• _Entries supplied_:
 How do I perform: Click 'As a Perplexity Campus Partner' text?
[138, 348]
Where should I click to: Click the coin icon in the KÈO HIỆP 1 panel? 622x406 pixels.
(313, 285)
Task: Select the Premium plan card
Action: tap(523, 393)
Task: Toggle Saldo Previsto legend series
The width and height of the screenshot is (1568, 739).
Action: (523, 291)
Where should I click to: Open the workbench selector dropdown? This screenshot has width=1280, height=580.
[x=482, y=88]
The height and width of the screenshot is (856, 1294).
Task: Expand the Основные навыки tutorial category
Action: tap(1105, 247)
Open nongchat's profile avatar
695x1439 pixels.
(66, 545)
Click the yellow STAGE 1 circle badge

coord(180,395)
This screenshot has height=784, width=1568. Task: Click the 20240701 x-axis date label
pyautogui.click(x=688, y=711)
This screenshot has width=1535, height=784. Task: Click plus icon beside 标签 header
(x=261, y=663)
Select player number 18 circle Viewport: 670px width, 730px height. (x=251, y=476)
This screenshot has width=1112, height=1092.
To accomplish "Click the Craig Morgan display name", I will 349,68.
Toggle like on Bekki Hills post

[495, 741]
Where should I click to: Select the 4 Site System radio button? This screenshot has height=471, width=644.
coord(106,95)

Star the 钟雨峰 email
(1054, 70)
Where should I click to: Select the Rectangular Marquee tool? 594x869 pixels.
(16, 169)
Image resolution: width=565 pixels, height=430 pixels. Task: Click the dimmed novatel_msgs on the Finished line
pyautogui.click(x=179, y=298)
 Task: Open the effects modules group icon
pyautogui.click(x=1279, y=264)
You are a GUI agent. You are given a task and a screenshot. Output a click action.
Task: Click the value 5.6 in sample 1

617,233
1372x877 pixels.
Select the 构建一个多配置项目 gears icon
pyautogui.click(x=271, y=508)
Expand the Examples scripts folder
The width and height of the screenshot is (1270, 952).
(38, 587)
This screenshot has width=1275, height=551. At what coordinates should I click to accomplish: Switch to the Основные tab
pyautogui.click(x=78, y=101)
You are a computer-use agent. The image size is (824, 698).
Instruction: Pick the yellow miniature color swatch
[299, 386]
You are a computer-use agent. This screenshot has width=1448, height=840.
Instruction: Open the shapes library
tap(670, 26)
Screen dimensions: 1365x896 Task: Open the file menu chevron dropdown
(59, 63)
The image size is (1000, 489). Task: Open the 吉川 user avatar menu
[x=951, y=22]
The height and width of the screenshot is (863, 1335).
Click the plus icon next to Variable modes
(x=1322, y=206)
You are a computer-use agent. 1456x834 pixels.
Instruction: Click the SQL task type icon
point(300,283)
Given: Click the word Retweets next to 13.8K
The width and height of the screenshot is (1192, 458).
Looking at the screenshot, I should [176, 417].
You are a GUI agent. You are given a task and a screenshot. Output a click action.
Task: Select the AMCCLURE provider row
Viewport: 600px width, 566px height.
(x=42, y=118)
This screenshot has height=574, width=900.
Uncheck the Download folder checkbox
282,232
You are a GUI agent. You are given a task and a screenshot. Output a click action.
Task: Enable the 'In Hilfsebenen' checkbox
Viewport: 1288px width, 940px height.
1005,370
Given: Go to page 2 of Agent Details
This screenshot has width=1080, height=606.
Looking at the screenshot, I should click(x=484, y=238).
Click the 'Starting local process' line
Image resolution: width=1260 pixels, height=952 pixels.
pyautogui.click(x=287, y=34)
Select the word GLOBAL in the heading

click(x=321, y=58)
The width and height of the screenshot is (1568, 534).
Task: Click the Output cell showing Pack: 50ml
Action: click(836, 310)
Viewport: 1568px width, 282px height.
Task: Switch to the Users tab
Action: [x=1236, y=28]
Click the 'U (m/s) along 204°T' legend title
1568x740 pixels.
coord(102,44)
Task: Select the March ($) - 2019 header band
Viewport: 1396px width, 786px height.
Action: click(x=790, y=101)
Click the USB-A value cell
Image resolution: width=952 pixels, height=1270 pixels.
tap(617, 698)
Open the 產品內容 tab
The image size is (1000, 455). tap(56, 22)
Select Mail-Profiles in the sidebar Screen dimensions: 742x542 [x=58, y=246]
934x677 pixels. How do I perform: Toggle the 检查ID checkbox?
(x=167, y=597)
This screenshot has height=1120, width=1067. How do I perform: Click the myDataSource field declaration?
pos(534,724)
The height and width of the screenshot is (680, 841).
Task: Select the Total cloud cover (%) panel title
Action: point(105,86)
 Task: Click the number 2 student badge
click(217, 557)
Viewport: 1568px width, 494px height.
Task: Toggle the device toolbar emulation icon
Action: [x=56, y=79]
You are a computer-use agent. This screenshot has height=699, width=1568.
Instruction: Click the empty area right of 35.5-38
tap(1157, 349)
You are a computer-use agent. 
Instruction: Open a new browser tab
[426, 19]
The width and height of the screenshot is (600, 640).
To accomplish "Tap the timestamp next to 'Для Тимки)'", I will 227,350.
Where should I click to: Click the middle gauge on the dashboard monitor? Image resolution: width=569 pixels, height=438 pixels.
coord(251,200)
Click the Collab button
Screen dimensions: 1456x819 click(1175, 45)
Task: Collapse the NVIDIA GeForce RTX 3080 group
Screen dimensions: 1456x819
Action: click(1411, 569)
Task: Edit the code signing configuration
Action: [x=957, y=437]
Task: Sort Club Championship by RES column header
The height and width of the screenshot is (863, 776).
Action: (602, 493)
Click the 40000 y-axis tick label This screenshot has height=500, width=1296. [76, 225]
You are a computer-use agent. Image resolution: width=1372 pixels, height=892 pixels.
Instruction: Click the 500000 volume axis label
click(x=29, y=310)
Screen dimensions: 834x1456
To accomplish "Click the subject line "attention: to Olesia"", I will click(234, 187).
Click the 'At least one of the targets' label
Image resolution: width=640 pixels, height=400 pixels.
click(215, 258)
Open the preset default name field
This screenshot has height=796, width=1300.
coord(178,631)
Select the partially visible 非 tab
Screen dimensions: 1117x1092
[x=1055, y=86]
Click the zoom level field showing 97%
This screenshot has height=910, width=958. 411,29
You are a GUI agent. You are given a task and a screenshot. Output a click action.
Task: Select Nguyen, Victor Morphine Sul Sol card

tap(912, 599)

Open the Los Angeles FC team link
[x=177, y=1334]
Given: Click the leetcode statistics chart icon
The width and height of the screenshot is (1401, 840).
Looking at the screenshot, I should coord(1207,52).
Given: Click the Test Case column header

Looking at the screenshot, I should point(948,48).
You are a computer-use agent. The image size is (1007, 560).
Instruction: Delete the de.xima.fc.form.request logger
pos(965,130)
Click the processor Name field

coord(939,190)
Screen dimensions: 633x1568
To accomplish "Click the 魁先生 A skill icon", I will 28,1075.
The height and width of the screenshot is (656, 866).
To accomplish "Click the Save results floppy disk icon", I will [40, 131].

• _Task requirements_: Can you rewrite all of the items above with "Where should I click to" changed to "Where do I click to" and nothing else altered?

• _Expected answer_:
 How do I perform: Click 'As a Perplexity Campus Partner' text?
[138, 348]
Where do I click to: Click the coin icon in the KÈO HIỆP 1 panel? 622x406 pixels.
(313, 285)
Task: Select the Premium plan card
Action: tap(523, 393)
Task: Toggle Saldo Previsto legend series
The width and height of the screenshot is (1568, 739).
Action: (523, 291)
Where do I click to: Open the workbench selector dropdown? This screenshot has width=1280, height=580.
[x=482, y=88]
The height and width of the screenshot is (856, 1294).
Task: Expand the Основные навыки tutorial category
Action: tap(1105, 247)
Open nongchat's profile avatar
695x1439 pixels.
(66, 545)
Click the yellow STAGE 1 circle badge

coord(180,395)
This screenshot has height=784, width=1568. Task: Click the 20240701 x-axis date label
pyautogui.click(x=688, y=711)
This screenshot has width=1535, height=784. Task: Click plus icon beside 标签 header
(x=261, y=663)
Select player number 18 circle Viewport: 670px width, 730px height. (x=251, y=476)
This screenshot has width=1112, height=1092.
To accomplish "Click the Craig Morgan display name", I will 349,68.
Toggle like on Bekki Hills post

[495, 741]
Where do I click to: Select the 4 Site System radio button? This screenshot has height=471, width=644.
coord(106,95)

Star the 钟雨峰 email
(1054, 70)
Where do I click to: Select the Rectangular Marquee tool? 594x869 pixels.
(16, 169)
Image resolution: width=565 pixels, height=430 pixels. Task: Click the dimmed novatel_msgs on the Finished line
pyautogui.click(x=179, y=298)
 Task: Open the effects modules group icon
pyautogui.click(x=1279, y=264)
You are a GUI agent. You are given a task and a screenshot. Output a click action.
Task: Click the value 5.6 in sample 1

617,233
1372x877 pixels.
Select the 构建一个多配置项目 gears icon
pyautogui.click(x=271, y=508)
Expand the Examples scripts folder
The width and height of the screenshot is (1270, 952).
(38, 587)
This screenshot has width=1275, height=551. At what coordinates should I click to accomplish: Switch to the Основные tab
pyautogui.click(x=78, y=101)
You are a computer-use agent. The image size is (824, 698).
Instruction: Pick the yellow miniature color swatch
[299, 386]
You are a computer-use agent. This screenshot has width=1448, height=840.
Instruction: Open the shapes library
tap(670, 26)
Screen dimensions: 1365x896 Task: Open the file menu chevron dropdown
(59, 63)
The image size is (1000, 489). Task: Open the 吉川 user avatar menu
[x=951, y=22]
The height and width of the screenshot is (863, 1335).
Click the plus icon next to Variable modes
(x=1322, y=206)
You are a computer-use agent. 1456x834 pixels.
Instruction: Click the SQL task type icon
point(300,283)
Given: Click the word Retweets next to 13.8K
The width and height of the screenshot is (1192, 458).
Looking at the screenshot, I should [176, 417].
You are a GUI agent. You are given a task and a screenshot. Output a click action.
Task: Select the AMCCLURE provider row
Viewport: 600px width, 566px height.
(x=42, y=118)
This screenshot has height=574, width=900.
Uncheck the Download folder checkbox
282,232
You are a GUI agent. You are given a task and a screenshot. Output a click action.
Task: Enable the 'In Hilfsebenen' checkbox
Viewport: 1288px width, 940px height.
1005,370
Given: Go to page 2 of Agent Details
This screenshot has width=1080, height=606.
Looking at the screenshot, I should click(x=484, y=238).
Click the 'Starting local process' line
Image resolution: width=1260 pixels, height=952 pixels.
pyautogui.click(x=287, y=34)
Select the word GLOBAL in the heading

click(x=321, y=58)
The width and height of the screenshot is (1568, 534).
Task: Click the Output cell showing Pack: 50ml
Action: click(836, 310)
Viewport: 1568px width, 282px height.
Task: Switch to the Users tab
Action: [x=1236, y=28]
Click the 'U (m/s) along 204°T' legend title
1568x740 pixels.
coord(102,44)
Task: Select the March ($) - 2019 header band
Viewport: 1396px width, 786px height.
Action: click(x=790, y=101)
Click the USB-A value cell
Image resolution: width=952 pixels, height=1270 pixels.
tap(617, 698)
Open the 產品內容 tab
The image size is (1000, 455). tap(56, 22)
Select Mail-Profiles in the sidebar Screen dimensions: 742x542 [x=58, y=246]
934x677 pixels. How do I perform: Toggle the 检查ID checkbox?
(x=167, y=597)
This screenshot has height=1120, width=1067. How do I perform: Click the myDataSource field declaration?
pos(534,724)
The height and width of the screenshot is (680, 841).
Task: Select the Total cloud cover (%) panel title
Action: point(105,86)
 Task: Click the number 2 student badge
click(217, 557)
Viewport: 1568px width, 494px height.
Task: Toggle the device toolbar emulation icon
Action: [x=56, y=79]
You are a computer-use agent. This screenshot has height=699, width=1568.
Instruction: Click the empty area right of 35.5-38
tap(1157, 349)
You are a computer-use agent. 
Instruction: Open a new browser tab
[426, 19]
The width and height of the screenshot is (600, 640).
To accomplish "Tap the timestamp next to 'Для Тимки)'", I will 227,350.
Where do I click to: Click the middle gauge on the dashboard monitor? Image resolution: width=569 pixels, height=438 pixels.
coord(251,200)
Click the Collab button
Screen dimensions: 1456x819 click(1175, 45)
Task: Collapse the NVIDIA GeForce RTX 3080 group
Screen dimensions: 1456x819
Action: click(1411, 569)
Task: Edit the code signing configuration
Action: [x=957, y=437]
Task: Sort Club Championship by RES column header
The height and width of the screenshot is (863, 776).
Action: (602, 493)
Click the 40000 y-axis tick label This screenshot has height=500, width=1296. [76, 225]
You are a computer-use agent. Image resolution: width=1372 pixels, height=892 pixels.
Instruction: Click the 500000 volume axis label
click(x=29, y=310)
Screen dimensions: 834x1456
To accomplish "Click the subject line "attention: to Olesia"", I will click(234, 187).
Click the 'At least one of the targets' label
Image resolution: width=640 pixels, height=400 pixels.
click(215, 258)
Open the preset default name field
This screenshot has height=796, width=1300.
coord(178,631)
Select the partially visible 非 tab
Screen dimensions: 1117x1092
[x=1055, y=86]
Click the zoom level field showing 97%
This screenshot has height=910, width=958. 411,29
You are a GUI agent. You are given a task and a screenshot. Output a click action.
Task: Select Nguyen, Victor Morphine Sul Sol card

tap(912, 599)

Open the Los Angeles FC team link
[x=177, y=1334]
Given: Click the leetcode statistics chart icon
The width and height of the screenshot is (1401, 840).
Looking at the screenshot, I should coord(1207,52).
Given: Click the Test Case column header

Looking at the screenshot, I should point(948,48).
You are a computer-use agent. The image size is (1007, 560).
Instruction: Delete the de.xima.fc.form.request logger
pos(965,130)
Click the processor Name field

coord(939,190)
Screen dimensions: 633x1568
To accomplish "Click the 魁先生 A skill icon", I will 28,1075.
The height and width of the screenshot is (656, 866).
To accomplish "Click the Save results floppy disk icon", I will [40, 131].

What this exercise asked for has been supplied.